これは米デューク大学、米ペンシルバニア州立大学、Intel Labsが共同で行った調査結果で、調査方法の詳細を記した論文が公開されている(PDFファイル)ほか、10月6日にカナダのバンクーバーで開催されるOSDI(Operating Systems Design and Implementation)のUSENIX Symposiumにおいて、ペンシルバニア州立大学のWilliam Enck氏が講演を行う予定になっている。
調査方法はAndroid Marketなどでカテゴリ別ランキング上位に登場する人気アプリ30種類を抽出し、「TaintDroid」と呼ばれるモニタリングアプリを仕込んだ状態で動作状況を観察するというもの。TaintDroidがどのように動作するかは下記のYouTubeビデオを見るとわかるが、各種データの取得や外部への送信を試みるアプリの挙動を監視し、実際にこうしたアクションを行った場合に「Notification」の部分にその警告と、送受信されたデータの一覧を表示させるものとなっている(「Taint」とは「痕跡」などを表す言葉)。開発したデューク大学のPeter Gilbert氏によれば、TaintDroidの動作上のオーバーヘッドはCPUパワーの14%程度であり、ある程度定期的なモニタリングが可能だという。また一般への配布も検討しているということだ。
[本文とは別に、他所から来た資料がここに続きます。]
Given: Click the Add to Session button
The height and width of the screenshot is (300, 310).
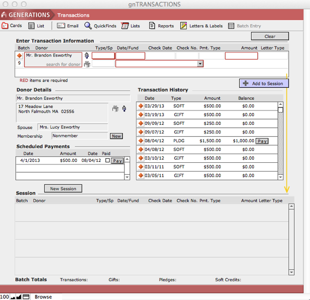Looking at the screenshot, I should (264, 83).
動画の例では、Nexus One上でTaintDroidをバックグラウンド動作させ、壁紙アプリの1つを実行している。すると、壁紙アプリを終了させた段階で「電話番号」「IMEI(端末固有の識別番号)」「ICCID(SIMカードの識別番号)」の3つのデータが「imnet.us」というサーバに送信されていたことが、TaintDroidの警告メッセージで判明する。このドメインのサーバは、中国の深センにあるようだ。
またそのほかの例としては、GPSデータの送信がある。通常であれば、Google MapsやFoursquareといった位置データが重要となるサービスでの利用であったり、広告サーバとの連動で位置情報に関連した広告を表示させるなど、多くのユーザーが目に見える納得のいく形での利用となっている。だが中にはアプリ終了後もその動作をバックグラウンドで続けており、約30秒ごとに位置情報を送信し続けているものも存在するなど、本来の正しい使い方からは逸脱したものもあるという。
もっとも、広告ネットワークでの活用のため、こうしたデータのバックグラウンドでの利用はPC時代から大なり小なり存在するのだが、ユーザーの意図しない部分でのデータ悪用も多いとみられ、今後より調査が必要なのかもしれない。